N’hésitez pas, Monsieur le ministre, à simplifier les titres de séjour existants, à en modifier les critères de délivrance, à diminuer le nombre des pièces justificatives et à créer de nouveaux outils à destination de l’immigration professionnelle qualifiée. Le système de pré-validation des dossiers pour les grandes entreprises, comme les préinscriptions dans les universités, est ce qui permet le mieux de « coller aux besoins ». L’immigration de travail est un terrain excellent pour le « choc de simplification » annoncé par le Président de la République !

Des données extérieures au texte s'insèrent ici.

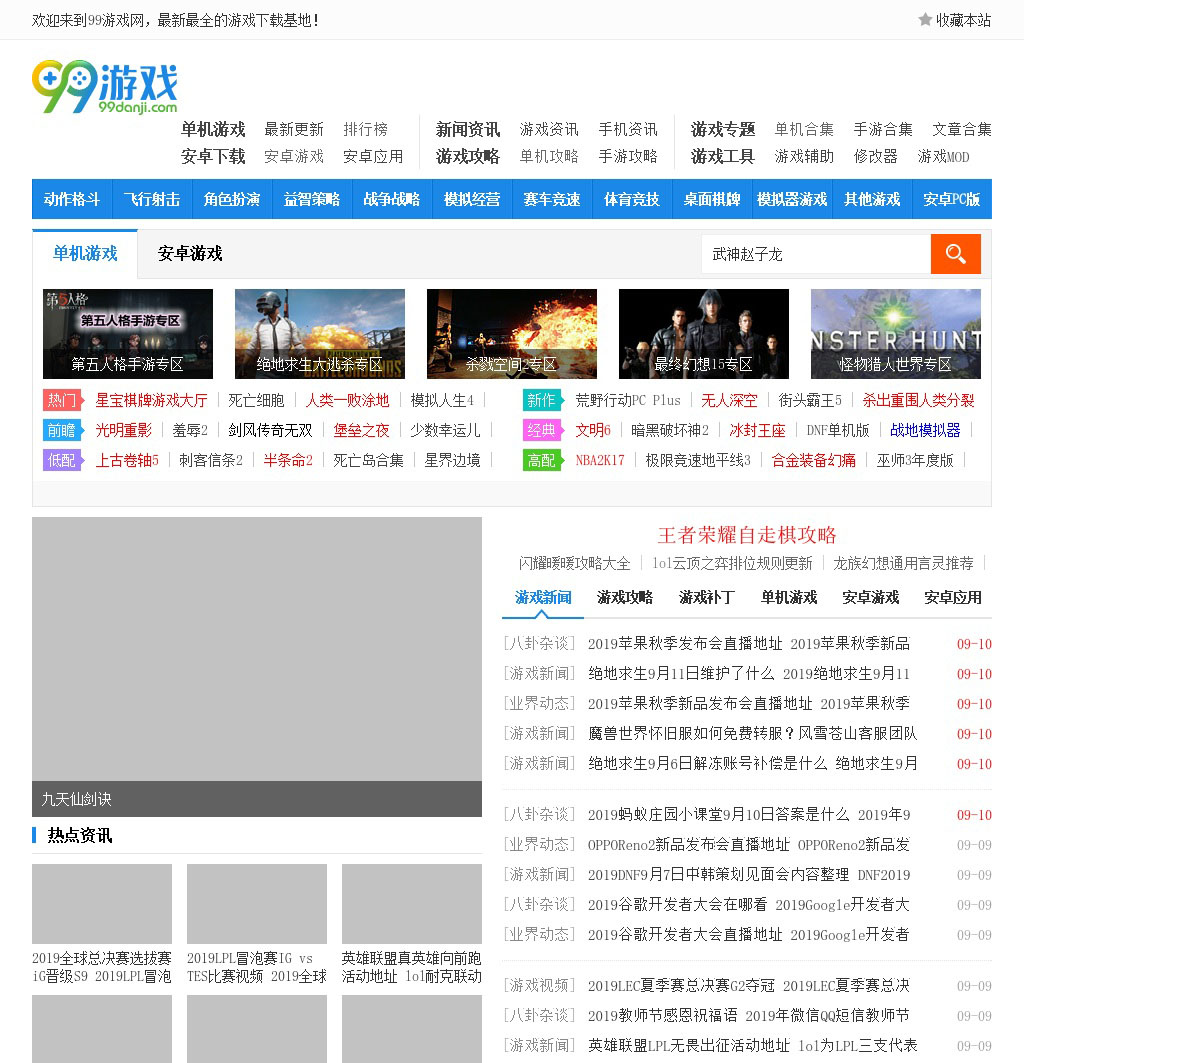Open the 绝地求生大逃杀专区 thumbnail
The width and height of the screenshot is (1200, 1063).
tap(320, 334)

Trop souvent et à tort, l’immigration professionnelle et même étudiante apparaît comme un danger pour certains de nos concitoyens. Il nous revient à tous de démontrer combien celle-ci peut constituer un atout pour la France, notamment pour ce qui concerne le redressement de notre commerce extérieur. Nous vous faisons confiance, Madame et Monsieur les ministres pour aller de l’avant audacieusement, au service de la France !


Rédigé par Chevenement.fr le Jeudi 25 Avril 2013 à 10:02 | Lu 7792 fois



1.Posté par Mustapha Stambouli le 25/04/2013 10:32
Le continent africain est particulièrement touchée par la fuite des cerveaux. Plusieurs centaines de milliers de cadres hautement qualifiés africains (médecins, enseignants universitaires, ingénieurs, etc.) ont quitté leurs pays d’origine pour s’installer en Occident. L’exode des compétences toucherait plus de 40% des diplômés originaires de pays africains, selon l’OIM. C’est une aubaine pour la France et une catastrophe pour l’Afrique.

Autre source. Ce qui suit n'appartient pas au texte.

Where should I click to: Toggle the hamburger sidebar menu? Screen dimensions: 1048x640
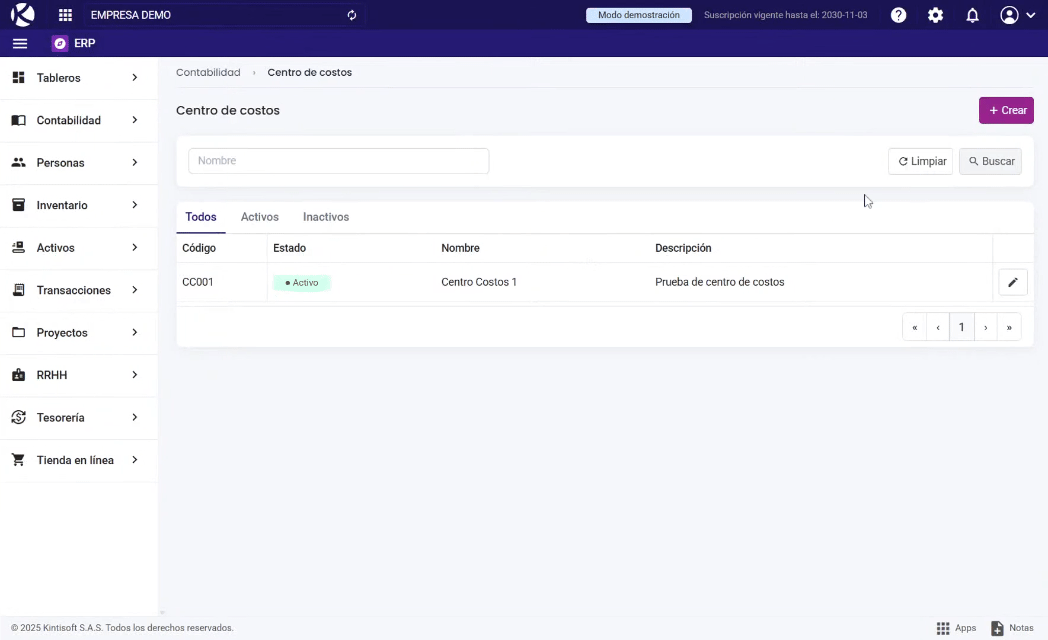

2.Posté par Mustapha Stambouli le 25/04/2013 10:50
Le continent africain est particulièrement touché par la fuite des cerveaux. Plusieurs centaines de milliers de cadres hautement qualifiés africains (médecins, enseignants universitaires, ingénieurs, etc.) ont quitté leurs pays d’origine pour s’installer en Occident. L’exode des compétences toucherait plus de 40% des diplômés originaires de pays africains, selon l’OIM. C’est une aubaine pour la France et une catastrophe pour l’Afrique.

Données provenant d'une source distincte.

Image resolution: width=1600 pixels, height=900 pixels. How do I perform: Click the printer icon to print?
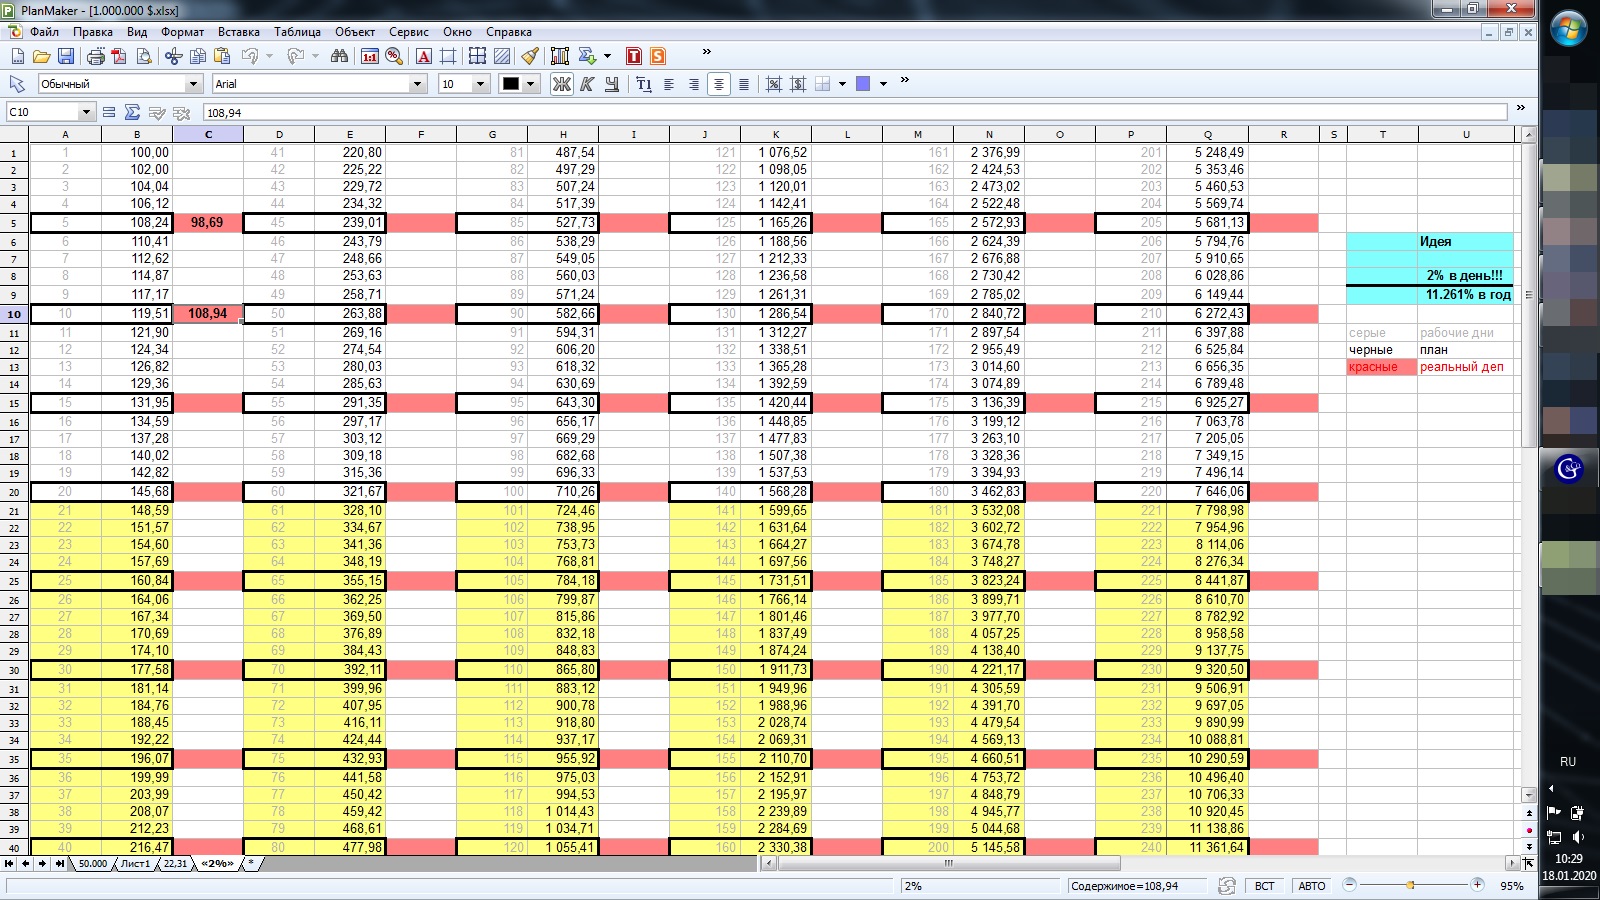pos(95,56)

3.Posté par Edwige BRUN le 25/04/2013 11:07
Nos jeunes diplômés ne trouvent pas de travail en France y compris nos chercheurs et ingénieurs scientifiques. A bac +8 ils se retrouvent embauchés en CDD ou dans des sociétés de service ou contraints de partir au Canada, en Chine etc...Des diplômés bac+3 passent les concours de la fonction publique de niveau B ou C. Les concours médicaux en France sont très sélectifs et nos étudiants partent en Belgique ou en dans les pays de l'est poursuivre leurs études. En même temps l' Etat, le contribuable, subventionne des ONG médicales pour l'Afrique. Existe- t-il encore une politique nationale de l'emploi et de l'éducation quand les jeunes ont si peu de perspectives et qu'on fait encore appel aux étrangers?